Millions of faint galaxies are hovering near the edge of our universe, too dim to be detected by most telescopes -- but some huge cosmic explosions and the supersensitive infrared eyes of NASA's Spitzer Space Telescope are bringing many of these muted galaxies to light.
Located approximately 12.5 billion light-years away from Earth, the distant galaxies exist in an era when our universe was just one billion years old. With Spitzer's sensitive infrared eyes, astronomers can finally snap infrared portraits and even "weigh" many of these otherwise invisible galaxies.
"A few billion years after the big bang, 90 percent of the stars being born were occurring in these types of faint galaxies. By identifying this population, we hope to gain insights into the environments where the universe's first stars formed," says Dr. Ranga Ram Chary, of the Spitzer Science Center, Pasadena, Calif.
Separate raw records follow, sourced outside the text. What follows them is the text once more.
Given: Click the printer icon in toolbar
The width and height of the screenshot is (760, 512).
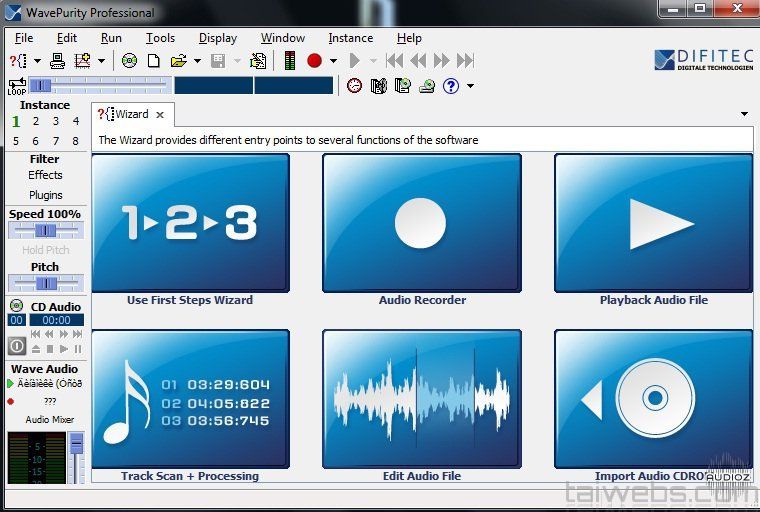Looking at the screenshot, I should click(x=58, y=61).
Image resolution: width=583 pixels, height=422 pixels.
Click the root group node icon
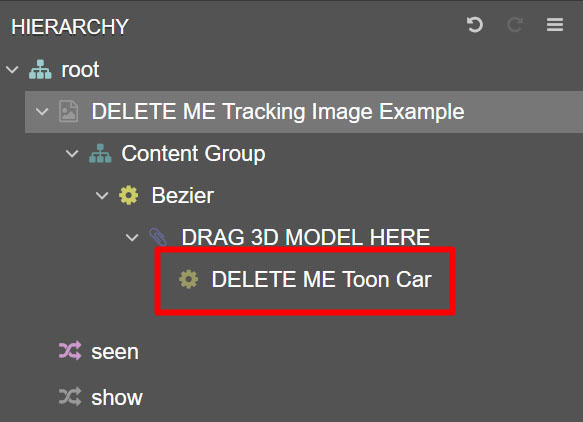40,70
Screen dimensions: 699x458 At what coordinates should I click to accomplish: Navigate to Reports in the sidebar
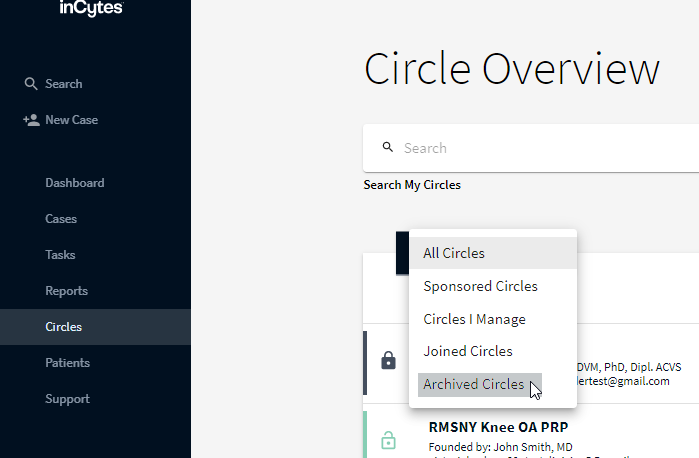pos(66,291)
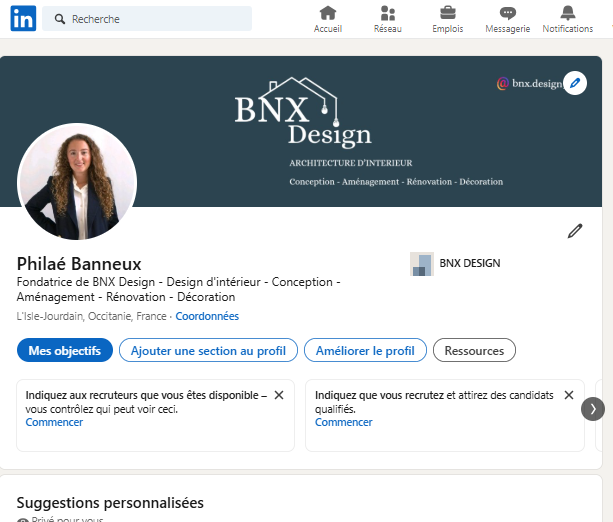Click the LinkedIn logo icon
The height and width of the screenshot is (522, 613).
(x=24, y=19)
How did astronomers find these elusive galaxies? Like a searchlight directing people to a high-profile event, astronomers followed an afterglow from huge explosions, called "gamma ray bursts" to the faint distant galaxies. They suspect that gamma ray bursts appear when a very massive star dies and becomes a black hole.
Gamma ray bursts are fleeting events -- lasting anywhere from a fraction of a second, to a few minutes. This is not enough time for astronomers to directly identify their source. However, as the gamma ray light fades, a lingering afterglow can be seen at other wavelengths of light. In fact, Chary's team used ground-based telescopes to follow the infrared afterglow from several of these events back to their dim host galaxies, months after the initial explosions occurred.
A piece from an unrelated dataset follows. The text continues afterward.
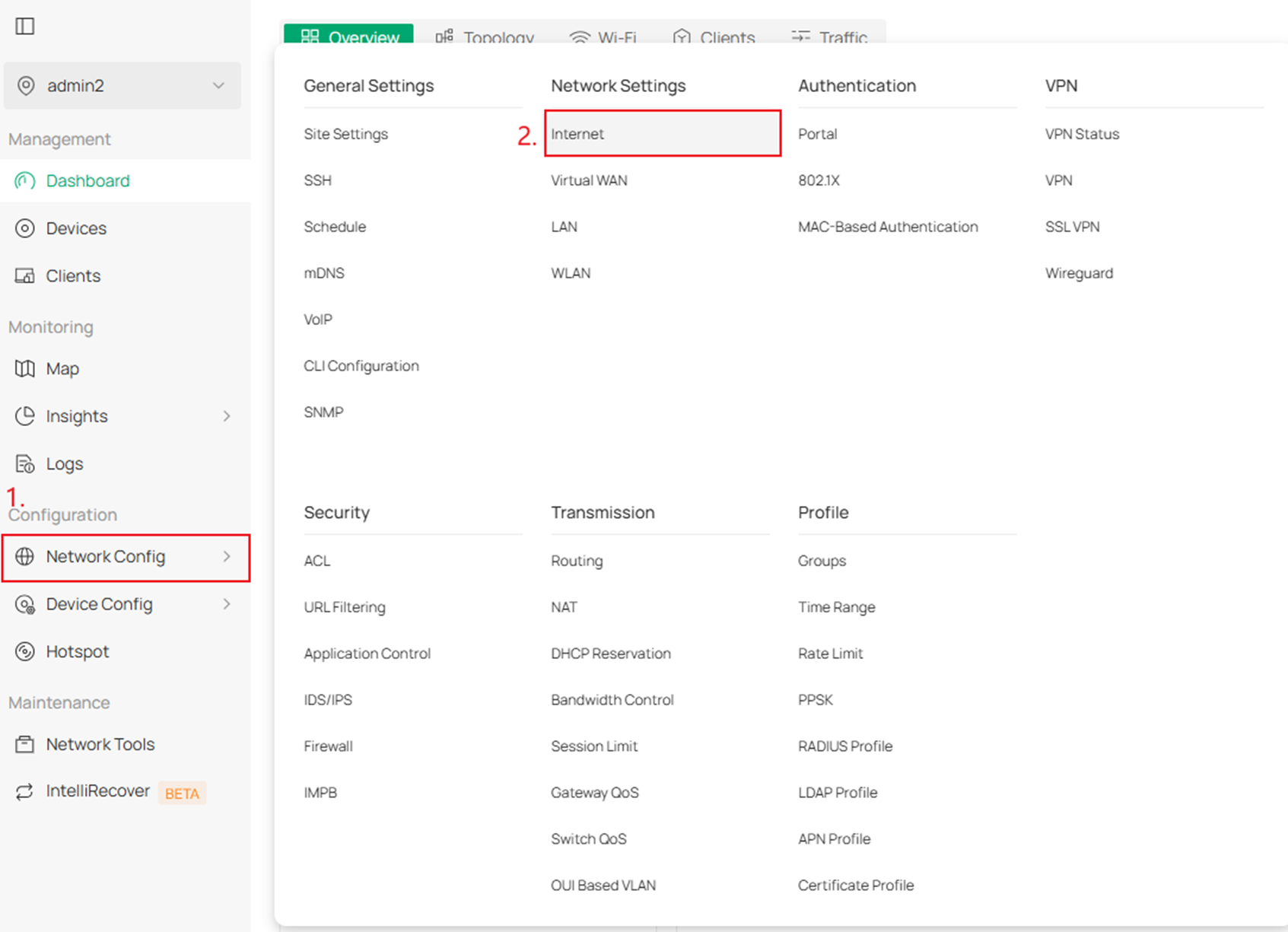Switch to the Topology tab
The height and width of the screenshot is (932, 1288).
[485, 36]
The afterglow occurs when energetic electrons spiral around magnetic fields, and release light. In its explosive death, material shooting out of the massive star smashes into surrounding gas. This violent collision heats nearby gas and energizes its electrons.
Once coordinates of the faint galaxies were determined, Chary's team then used Spitzer's supersensitive infrared array camera to snap a picture of the faint galaxy. The amount of light from the galaxies allowed Chary to weigh the galaxies. They found these distant galaxies were cosmic "lightweights", or not very massive compared to mature galaxies we see nearby.
"Understanding the mass and chemical makeup of the universe's first galaxies and then taking snapshots of galaxies at different ages, gives us a better idea of how gas, dust and metals-- the material that went into making our Sun, solar system, and Earth --has changed throughout the Universe's history," says Chary.
Unlike the galaxies of today, Chary says that galaxies living in the one billion year old universe were much more pristine -- comprised primarily of hydrogen and helium gas and containing less than 10% of the heavier elements we see in the local Universe, and even on Earth. The stars that formed and lived in these galaxies eventually forged heavier chemical elements in their cores. In death, the stars spit their chemical creations into space. Some of that material went into making another generation of stars and eventually planets in the galaxies while a fraction of the metals were ejected entirely out of the galaxy.
Chary's paper was published in the December 10, 2007 issue of the Astrophysical Journal. Co-authors on this paper include Dr. Edo Berger, of Princeton University, Princeton, NJ, and Dr. Len Cowie, of the University of Hawaii.